Items stored from a collection:

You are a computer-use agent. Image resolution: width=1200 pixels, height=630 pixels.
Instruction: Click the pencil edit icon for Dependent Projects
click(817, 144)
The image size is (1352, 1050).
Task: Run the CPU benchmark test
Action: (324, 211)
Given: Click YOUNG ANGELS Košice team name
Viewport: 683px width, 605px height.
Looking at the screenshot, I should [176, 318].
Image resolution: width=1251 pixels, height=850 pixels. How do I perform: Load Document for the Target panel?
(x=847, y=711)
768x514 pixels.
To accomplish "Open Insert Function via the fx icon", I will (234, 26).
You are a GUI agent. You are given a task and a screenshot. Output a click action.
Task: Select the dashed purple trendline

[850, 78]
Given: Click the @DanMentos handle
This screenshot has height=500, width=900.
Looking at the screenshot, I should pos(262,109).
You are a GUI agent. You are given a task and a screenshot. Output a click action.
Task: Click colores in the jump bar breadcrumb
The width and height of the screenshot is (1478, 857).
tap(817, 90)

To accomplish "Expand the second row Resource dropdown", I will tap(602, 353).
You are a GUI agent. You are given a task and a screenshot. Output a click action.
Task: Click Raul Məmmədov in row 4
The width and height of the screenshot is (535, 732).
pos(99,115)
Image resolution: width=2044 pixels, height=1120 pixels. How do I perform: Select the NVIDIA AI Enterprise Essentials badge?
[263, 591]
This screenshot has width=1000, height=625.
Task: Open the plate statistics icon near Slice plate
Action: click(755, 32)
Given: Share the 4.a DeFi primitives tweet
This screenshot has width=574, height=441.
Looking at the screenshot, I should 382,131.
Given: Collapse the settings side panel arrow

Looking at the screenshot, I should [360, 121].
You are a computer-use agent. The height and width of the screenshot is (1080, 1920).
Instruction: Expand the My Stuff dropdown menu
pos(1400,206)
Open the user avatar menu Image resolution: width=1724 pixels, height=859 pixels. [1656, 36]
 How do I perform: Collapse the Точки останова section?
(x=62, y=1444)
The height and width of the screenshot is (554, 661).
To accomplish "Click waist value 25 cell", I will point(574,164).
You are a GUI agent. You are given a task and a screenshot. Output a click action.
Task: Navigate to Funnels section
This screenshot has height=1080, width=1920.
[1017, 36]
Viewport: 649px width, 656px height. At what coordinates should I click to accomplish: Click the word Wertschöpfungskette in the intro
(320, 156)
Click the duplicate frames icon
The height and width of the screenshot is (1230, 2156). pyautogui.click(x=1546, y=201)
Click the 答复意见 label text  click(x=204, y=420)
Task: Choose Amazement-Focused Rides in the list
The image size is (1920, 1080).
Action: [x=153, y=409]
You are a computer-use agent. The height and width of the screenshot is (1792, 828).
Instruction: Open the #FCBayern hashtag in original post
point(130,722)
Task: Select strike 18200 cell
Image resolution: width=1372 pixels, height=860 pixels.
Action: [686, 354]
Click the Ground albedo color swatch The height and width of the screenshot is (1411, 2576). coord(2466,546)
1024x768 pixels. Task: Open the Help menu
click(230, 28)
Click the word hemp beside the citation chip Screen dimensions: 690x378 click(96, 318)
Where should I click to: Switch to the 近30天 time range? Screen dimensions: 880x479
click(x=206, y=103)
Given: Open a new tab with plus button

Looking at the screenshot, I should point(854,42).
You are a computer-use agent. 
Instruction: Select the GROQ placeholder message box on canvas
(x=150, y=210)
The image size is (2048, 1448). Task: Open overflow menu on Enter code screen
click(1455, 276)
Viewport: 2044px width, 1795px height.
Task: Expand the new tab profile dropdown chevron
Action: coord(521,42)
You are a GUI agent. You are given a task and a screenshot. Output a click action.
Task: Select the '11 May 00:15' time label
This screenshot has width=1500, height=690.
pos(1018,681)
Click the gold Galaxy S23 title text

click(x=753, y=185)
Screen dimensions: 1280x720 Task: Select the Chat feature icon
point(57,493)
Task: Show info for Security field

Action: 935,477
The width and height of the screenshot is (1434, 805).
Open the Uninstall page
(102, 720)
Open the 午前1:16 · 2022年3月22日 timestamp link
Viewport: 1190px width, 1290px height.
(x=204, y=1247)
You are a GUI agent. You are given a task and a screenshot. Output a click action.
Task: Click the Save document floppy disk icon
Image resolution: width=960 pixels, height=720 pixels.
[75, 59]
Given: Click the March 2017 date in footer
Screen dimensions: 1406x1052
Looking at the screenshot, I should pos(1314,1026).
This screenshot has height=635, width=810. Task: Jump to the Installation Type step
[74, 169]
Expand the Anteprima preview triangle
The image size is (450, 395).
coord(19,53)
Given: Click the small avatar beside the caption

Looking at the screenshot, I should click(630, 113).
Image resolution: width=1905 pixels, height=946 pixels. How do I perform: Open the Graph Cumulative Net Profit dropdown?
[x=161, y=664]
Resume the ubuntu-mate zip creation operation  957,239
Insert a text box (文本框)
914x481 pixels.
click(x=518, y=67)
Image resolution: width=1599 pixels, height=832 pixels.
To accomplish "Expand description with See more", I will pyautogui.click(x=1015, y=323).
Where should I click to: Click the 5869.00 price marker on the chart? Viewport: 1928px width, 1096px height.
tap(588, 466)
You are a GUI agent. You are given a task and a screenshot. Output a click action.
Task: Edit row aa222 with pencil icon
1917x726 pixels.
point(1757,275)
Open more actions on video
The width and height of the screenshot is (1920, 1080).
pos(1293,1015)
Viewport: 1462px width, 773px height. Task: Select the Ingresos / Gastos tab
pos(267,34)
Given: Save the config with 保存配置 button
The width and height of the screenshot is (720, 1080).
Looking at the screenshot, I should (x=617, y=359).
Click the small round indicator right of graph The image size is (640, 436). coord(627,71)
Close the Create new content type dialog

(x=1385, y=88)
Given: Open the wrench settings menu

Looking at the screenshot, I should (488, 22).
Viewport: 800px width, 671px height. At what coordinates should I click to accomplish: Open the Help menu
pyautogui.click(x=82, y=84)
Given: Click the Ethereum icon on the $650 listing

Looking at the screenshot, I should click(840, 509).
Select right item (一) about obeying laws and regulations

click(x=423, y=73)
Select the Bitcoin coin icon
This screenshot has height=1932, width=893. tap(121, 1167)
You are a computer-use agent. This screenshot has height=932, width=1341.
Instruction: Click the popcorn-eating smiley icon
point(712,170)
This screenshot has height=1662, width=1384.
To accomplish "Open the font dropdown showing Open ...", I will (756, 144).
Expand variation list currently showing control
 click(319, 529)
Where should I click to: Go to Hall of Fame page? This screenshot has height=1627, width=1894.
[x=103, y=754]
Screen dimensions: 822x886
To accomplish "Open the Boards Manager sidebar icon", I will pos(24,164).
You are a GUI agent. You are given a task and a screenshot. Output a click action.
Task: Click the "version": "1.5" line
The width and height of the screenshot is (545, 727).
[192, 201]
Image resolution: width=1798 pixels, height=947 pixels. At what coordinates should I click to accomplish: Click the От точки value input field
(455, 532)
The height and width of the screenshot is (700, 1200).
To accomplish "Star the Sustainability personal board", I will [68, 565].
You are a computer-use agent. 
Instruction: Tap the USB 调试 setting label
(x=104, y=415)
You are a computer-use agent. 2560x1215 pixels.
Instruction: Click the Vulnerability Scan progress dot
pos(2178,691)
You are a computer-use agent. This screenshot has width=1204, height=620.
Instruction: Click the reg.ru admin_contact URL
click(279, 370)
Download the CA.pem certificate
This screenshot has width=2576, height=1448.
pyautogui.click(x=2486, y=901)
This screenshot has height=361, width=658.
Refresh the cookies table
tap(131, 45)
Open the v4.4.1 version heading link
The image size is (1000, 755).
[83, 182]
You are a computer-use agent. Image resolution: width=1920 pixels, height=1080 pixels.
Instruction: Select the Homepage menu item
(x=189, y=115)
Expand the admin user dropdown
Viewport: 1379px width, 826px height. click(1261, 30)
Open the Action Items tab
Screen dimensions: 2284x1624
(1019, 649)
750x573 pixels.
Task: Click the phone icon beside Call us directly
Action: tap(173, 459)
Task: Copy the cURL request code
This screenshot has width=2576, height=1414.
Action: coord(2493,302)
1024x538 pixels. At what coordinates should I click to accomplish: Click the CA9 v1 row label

- **Challenge**: Duplicate the data from the line with "Open the user" up to and including the line with "I will point(574,164).".

- **The solution**:
Open the user avatar menu Image resolution: width=1724 pixels, height=859 pixels. [1656, 36]
 How do I perform: Collapse the Точки останова section?
(x=62, y=1444)
The height and width of the screenshot is (554, 661).
To accomplish "Click waist value 25 cell", I will point(574,164).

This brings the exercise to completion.